Она вышла замуж за вдовца и была на двадцать пять лет моложе своего супруга. Женатый на правнучке В. М. Алексеевой С. И. Четвериков писал, что «семья Алексеевых (Рогожских) по своему богатству и влиянию занимала совершенно особое место среди московского купечества».
Вишняков поведал следующую трагикомическую историю, отражающую отношение Веры Михайловны к материальным ценностям и проливающую свет на её страсть к накопительству:
Она держала себя важно, с большим достоинством, и производила впечатление умной, но гордой женщины. Скупа она была страшно. Рассказывали, что, задумав однажды подарить всем нам, своим крестникам (племянникам. — Г. У.), по серебряной ложке, она привезла ложки, все время держала руку в кармане, но отдать их не решилась и так и уехала.
В этом она была под стать своему супругу Семёну Алексеевичу, который был столь же скуп в частной жизни. Находим у Вишнякова:
Про расчётливость его рассказывали следующий случай. Однажды, когда он был y нас в гостях, старая няня Прокофьевна, — которая, к слову сказать, выходила всех детей моего отца, кроме одного меня, да и то только потому, что умерла до моего рожденья, — подучила маленького Сеню подойти к Семену Алексеевичу и попросить на конфекты. Богачи в таких случаях, не моргнувши, дарили золотыми.

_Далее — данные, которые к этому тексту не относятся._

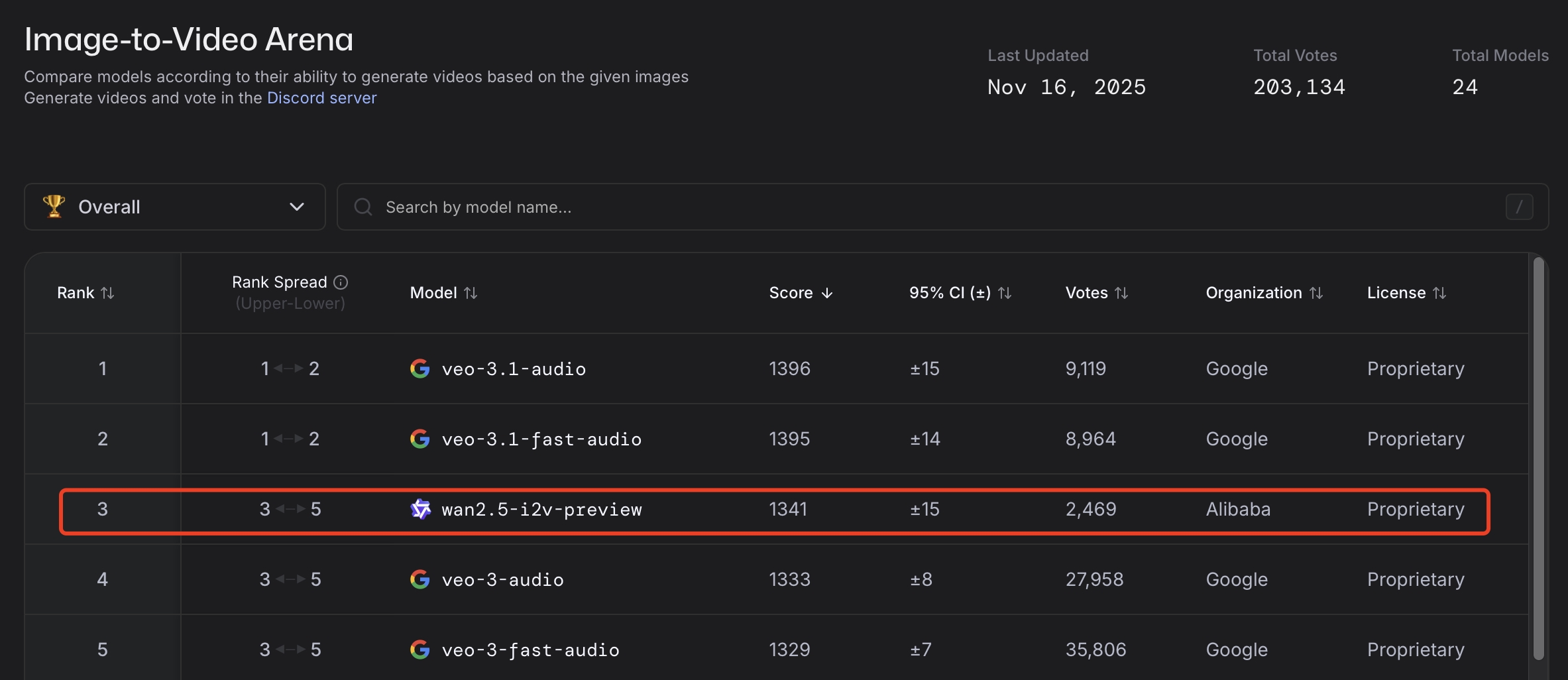Viewport: 1568px width, 680px height.
Task: Click Alibaba logo beside wan2.5-i2v-preview
Action: 420,509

Когда Сеня пролепетал что научила нянюшка, Семен Алексеевич порылся в кармане, достал оттуда — две копейки медью и вручил их ребенку, к величайшему конфузу Прокофьевны, которая не могла забыть этого случая».
Несмотря на описанные случаи, брат В. М. Алексеевой Пётр Михайлович и его дети не испытывали неприязни к тётушке. Н. П. Вишняков вспоминал:
Вера Михайловна была строга и горда, но умна; если она к нам и не проявляла большой нежности, то в ее благожелательном отношении всё-таки нельзя было сомневаться; её побаивались, но уважали.
На примере Алексеевой мы видим, что купчиха могла иметь выдающуюся предпринимательскую жилку и деловую хватку. Эти качества вполне можно объяснить происхождением Алексеевой из семьи фабриканта и природным острым умом.